Windows, sendo Windows

Sinto que o dilema em torno do Windows segue presente. Por que uma mudança drástica na experiência de uso é necessária a cada nova versão?

Terry Myerson, falando sobre o novo Windows 10:

O Windows 10 representa o primeiro passo de uma era de computação mais pessoal. […] O Windows 10 forjará um novo relacionamento entre nós e nossos usuários — consumidores, desenvolvedores e empresas.

Muitas coisas promissoras, inclusive em torno de buscas contextuais com a Cortana — onde realmente a Microsoft começou depois e já está melhor que muita gente, viu Apple?

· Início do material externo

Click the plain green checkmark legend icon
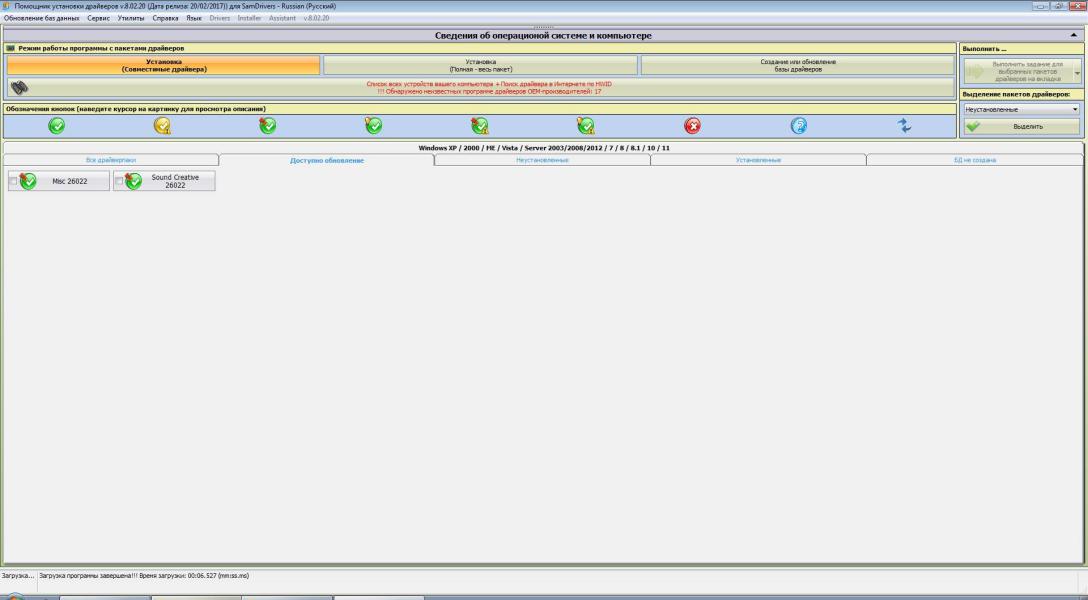Viewport: 1088px width, 600px height. [57, 125]
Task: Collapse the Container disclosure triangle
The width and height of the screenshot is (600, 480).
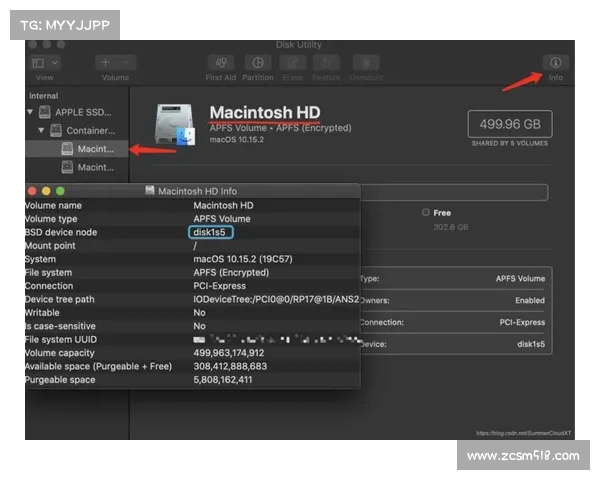Action: pyautogui.click(x=42, y=130)
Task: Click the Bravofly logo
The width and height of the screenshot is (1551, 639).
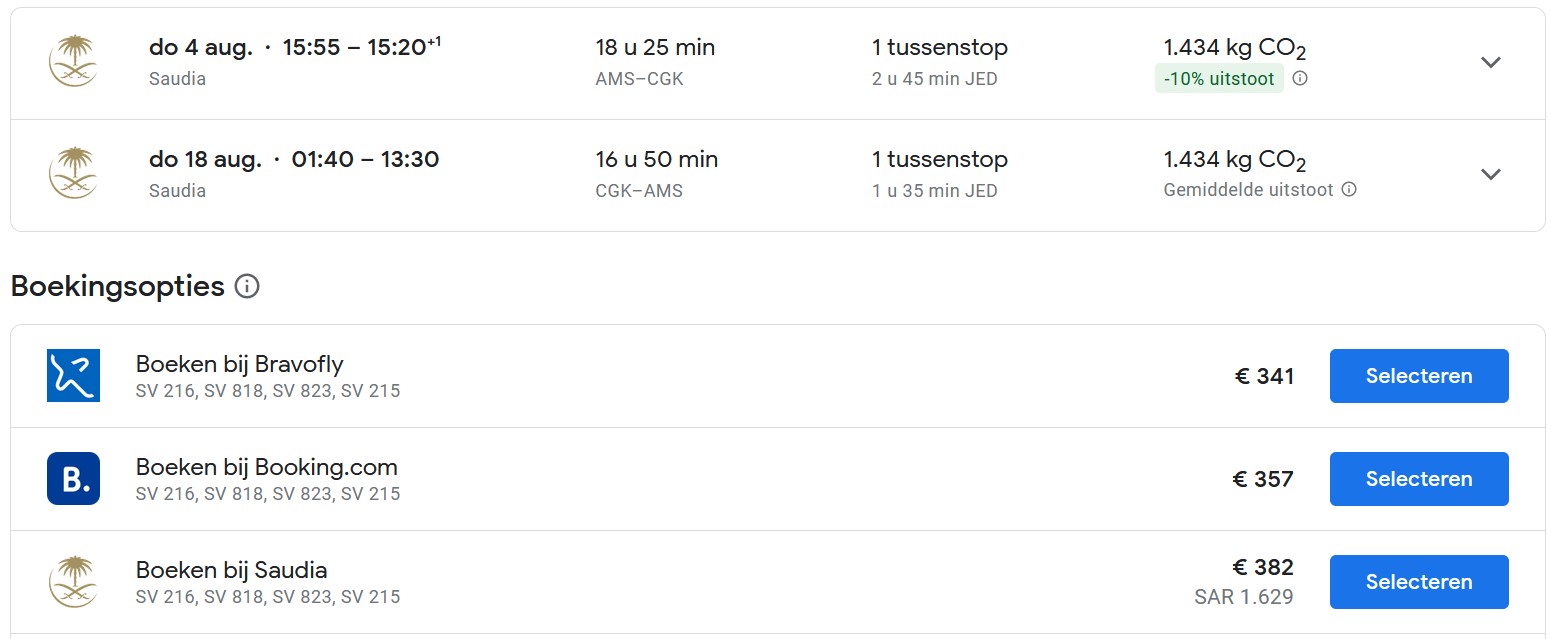Action: [x=73, y=376]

Por outro lado, sinto que o dilema em torno do Windows segue presente. Por que uma mudança drástica na experiência de uso é necessária a cada nova versão? Se tivermos que olhar apenas este quesito, as versões 8, 8.1 e 10 poderiam muito bem ser tratadas como três produtos de empresas diferentes — e talvez seja porque foram, na batuta de executivos com pensamentos diferentes dentro da Microsoft.

Sim, o (Mac) OS X também foi extensivamente remodelado visualmente, alguns dirão. Mas faz anos que a mesma face sorridente me recebe todos os dias quanto estou atrás dos meus documentos, no mesmo lugar. Eu faço buscas no mesmo lugar. Administro meus sistemas no mesmo lugar. Uso aplicativos da mesma maneira. E tudo foi extensivamente melhorado ao longo dos anos sem que a curva de aprendizado do Mac subisse um degrau sequer.

A expectativa que eu tenho com esta nova Microsoft é que desta vez eles finalmente entendam que, na maior parte das vezes, ser evolucionário também é uma benção. Porque de ousadias, quem se frustou com as iterações anteriores do Windows está bem cheio.